Pamela Uba made history by becoming the first Black Miss Ireland since the pageant began in 1947, the Irish Times reports.
Uba embraced her historic accomplishment and believes that her story can be inspirational for other Black girls.
“It means so much to me,” Uba said. “My mum, she was in absolute tears.”
“I am so grateful I can show girls that color is not something that holds you back and it doesn’t matter where you come from, the world is your oyster," she continued.
In addition to being crowned Miss Ireland, the 26-year-old is the eldest of six siblings and a medical scientist at Galway University Hospital. She served as a frontline worker during the pandemic.
Uba came to Ireland from South Africa with her family when she was seven years old when they were seeking asylum.
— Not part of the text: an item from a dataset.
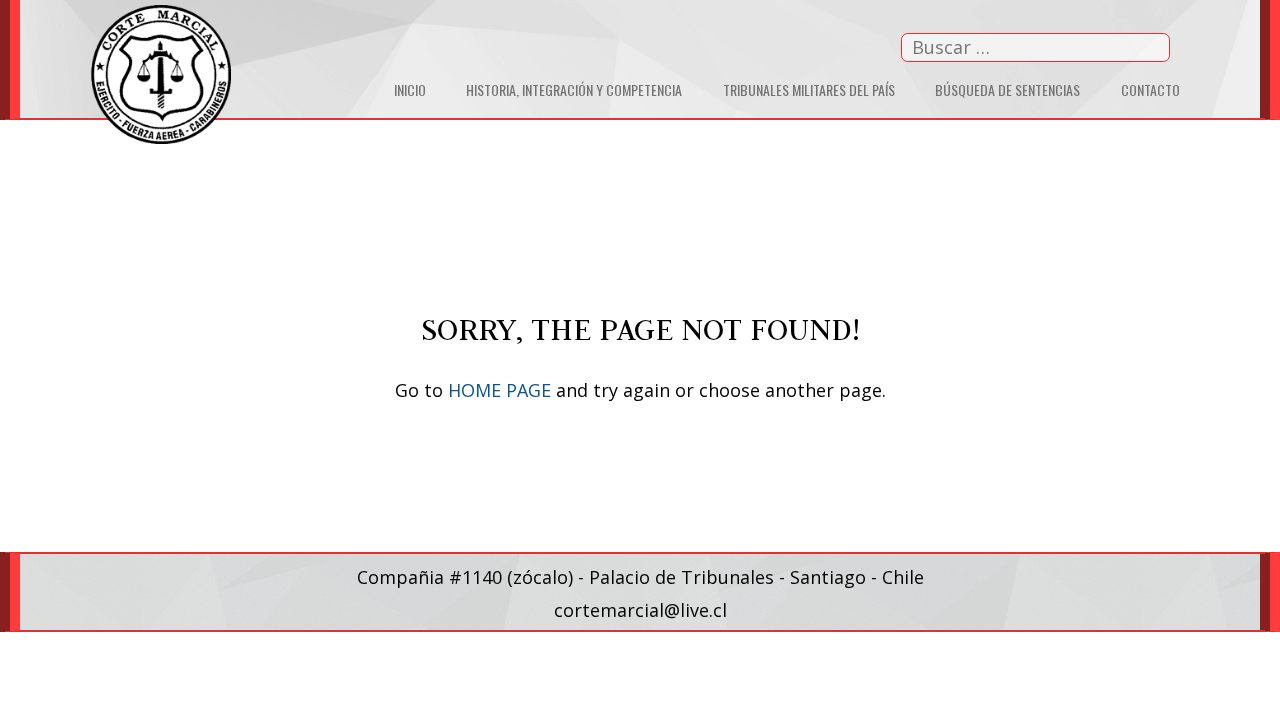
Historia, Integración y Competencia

She remembers writing letters to politicians during her family’s asylum-seeking process.
“We are all human, and we all deserve the same love and respect,” she said.
Becoming a citizen of Ireland was a moment that Uba would never forget.
“I cried when I got my Irish passport,” she recalled.
Uba was named Miss Galway in March 2020 before the pandemic lockdown began and along with her victory, she became the target of racist trolls on social media.
“It’s horrible to hear people telling me to go back to my country when I’ve worked so hard to make Ireland my home,” she said.
According to the BBC, only 1.4 percent of Ireland’s population is Black.
The future is looking bright for Uba as she plans to complete a master’s degree in clinical chemistry from Trinity College Dublin and in December, she’s heading to Puerto Rico to represent Ireland at the 70th Miss World competition.
“I can’t even describe how excited I am to represent my country on such a huge platform,” she said. “I can’t wait.”